Olive shielded her eyes from the reflecting light and went to take a closer look.
It wasn’t just streamers that had been attached. Someone had gone to the trouble of decorating the entire sign. There was now a 3D pink mould attached to it, which looked odd. Unless someone was planning on converting it into a snowman, she didn’t know what was going on. Maybe Tony’s sons, who’d made the sign in the first place, had redesigned it for the winter season. It was probably part of the agenda for this morning’s meeting.
Olive couldn’t read it from the angle she was at, so she ventured towards it, and because of the glaring light, opted to cross the road to get a better look.
When she was finally able to focus on the new adjustments to the sign, she had to read it five times to make sure she was seeing right.
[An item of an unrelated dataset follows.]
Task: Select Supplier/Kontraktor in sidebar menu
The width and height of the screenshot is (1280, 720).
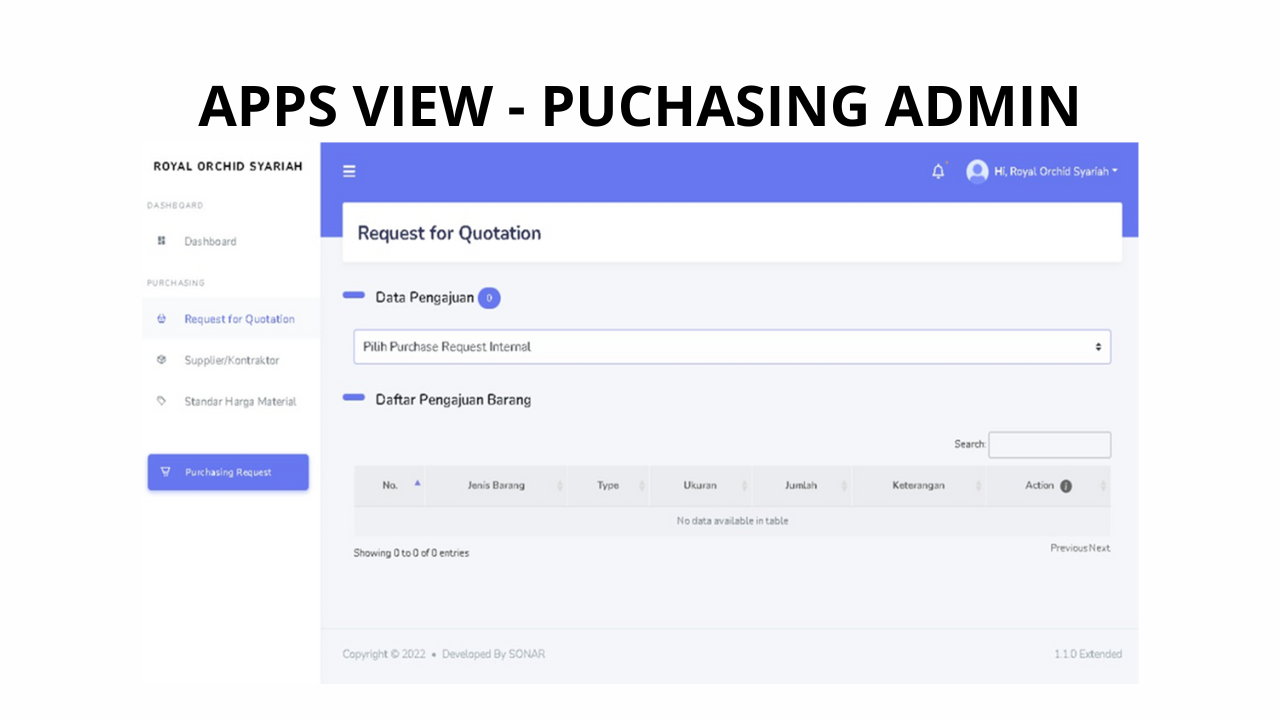Action: [231, 360]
The added details of the sign meant it no longer said The Gin Shack. Instead the additions meant it read: The Gin’s Shite.
‘The gin bloody well isn’t,’ Olive said to no one in her astonishment. ‘We serve the best varieties in the world,’ she continued, wanting to put this invisible force to rights.
And what was worse, if the slur wasn’t enough, there was a rotund pink decoupage bum with brown streamers waving out of it. Never had diarrhoea been depicted so creatively.